Dispute over nuclear program: Oman: Nuclear negotiations postponed between Iran and the USA

Dispute over nuclear program: Oman: Nuclear negotiations postponed between Iran and the USA

Dispute over nuclear program
Oman: Atomic negotiations moved between Iran and the USA






Tehran and Washington have been negotiating Iran’s nuclear program for a good three weeks under the mediation of the Gulf State of Oman. Now the discussion round planned for Saturday is to be postponed.

The next round of negotiations on Iran’s controversial nuclear program between Washington and Tehran is to be postponed. The fourth appointment planned for Saturday in Rome between the US specialist Steve Witkoff and Iran’s Foreign Minister Abbas Araghtschi would be postponed for “logistical reasons”, wrote Oman’s Foreign Minister Badr al-Busaidi on the platform X. New dates are to be announced if the pages have been informed about how al-Busaidi wrote further.

On Wednesday, the US Ministry of Finance had imposed new sanctions against several companies in the United Arab Emirates, Turkey and Iran, which, according to Washington, are involved in the business of Iranian oil. Iran’s foreign office spokesman Ismail Baghai condemned the new punitive measures according to the state news agency IRNA Scharf and threatened consequences. It remained unclear whether the new sanctions are the real reason of shift.

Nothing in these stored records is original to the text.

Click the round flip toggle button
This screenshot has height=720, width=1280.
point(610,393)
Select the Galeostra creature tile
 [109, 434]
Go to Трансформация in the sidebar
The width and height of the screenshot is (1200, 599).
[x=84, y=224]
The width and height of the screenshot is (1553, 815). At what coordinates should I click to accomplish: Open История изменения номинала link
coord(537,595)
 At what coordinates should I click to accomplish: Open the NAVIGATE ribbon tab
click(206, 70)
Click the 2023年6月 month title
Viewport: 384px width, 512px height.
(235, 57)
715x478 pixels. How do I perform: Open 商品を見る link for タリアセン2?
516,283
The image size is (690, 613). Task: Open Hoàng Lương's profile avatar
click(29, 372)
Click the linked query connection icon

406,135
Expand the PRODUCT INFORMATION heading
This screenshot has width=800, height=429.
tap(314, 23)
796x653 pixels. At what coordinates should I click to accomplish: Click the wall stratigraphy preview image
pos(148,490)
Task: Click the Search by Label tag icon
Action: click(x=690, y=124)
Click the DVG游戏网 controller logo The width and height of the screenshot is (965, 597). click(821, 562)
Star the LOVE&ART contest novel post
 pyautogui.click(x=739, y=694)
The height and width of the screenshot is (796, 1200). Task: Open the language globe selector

The Iranian journalist Abas Aslani wrote on the platform X that “internal disagreements within the US government” and “changes to the framework conditions defined in previous rounds” were one of the reasons for the shift. According to the government -related web portal “Iran Nuances”, skepticism is growing in Tehran how seriously the United States meant the ongoing nuclear negotiations.

For years there has been a dispute over the Iranian nuclear program

In 2015, Iran agreed to restrict its nuclear program after long negotiations with contractual partners – including China, Russia, the USA, the USA, Germany and Great Britain. However, Trump unilaterally got out of the pact in 2018 and imposed new, hard sanctions. Then Tehran no longer adhered to the requirements of the agreement. Trump is now striving for a new deal with the Islamic Republic and at the same time threatened with bombing, should there be no agreement.

With the postponement, a discussion of Iranian government members with representatives from Germany, France and Great Britain, which, according to Tehran, is said to have been scheduled for Friday.

Even if the European governments are not directly at the negotiating table, they continue to have an important means of pressure. The Viennese agreement – even if it is actually no longer used – is formal in October 2025. Until then, the Europeans, as co-signers, have the opportunity to return earlier and strict UN sanctions against Iran without much resistance through the so-called Snapback mechanism.